→ QUOTED PASSAGE
+---+
A comment similar to what you have in the commit log would be nice above
this call.

> +	if (ret)
> +		return ret;
> +
>  	/*
>  	 * Copy the incoming data to driver's scratch buffer as __pa() will not
>  	 * work for some memory, e.g. vmalloc'd addresses, and @data may not be
> @@ -1523,7 +1527,7 @@ void *psp_copy_user_blob(u64 uaddr, u32 len)
>  }
>  EXPORT_SYMBOL_GPL(psp_copy_user_blob);
>  
> -static int sev_get_api_version(void)
> +int sev_get_api_version(void)
>  {
>  	struct sev_device *sev = psp_master->sev_data;
>  	struct sev_user_data_status status;
> @@ -2320,6 +2324,8 @@ int sev_dev_init(struct psp_device *psp)
>  	if (ret)
+---+
→ COLLECTED MATERIAL
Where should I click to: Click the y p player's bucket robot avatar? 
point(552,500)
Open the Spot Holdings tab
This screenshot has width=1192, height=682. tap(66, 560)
+---+
→ WORK REQUIRED
Rewrite everything in the patch review from "A comment similar" down to "-static int sev_get_api_version(void)", replacing "commit log" with "changelog". The data is unrelated to the patch review.

→ RESPONSE TO THIS EXERCISE
A comment similar to what you have in the changelog would be nice above
this call.

> +	if (ret)
> +		return ret;
> +
>  	/*
>  	 * Copy the incoming data to driver's scratch buffer as __pa() will not
>  	 * work for some memory, e.g. vmalloc'd addresses, and @data may not be
> @@ -1523,7 +1527,7 @@ void *psp_copy_user_blob(u64 uaddr, u32 len)
>  }
>  EXPORT_SYMBOL_GPL(psp_copy_user_blob);
>  
> -static int sev_get_api_version(void)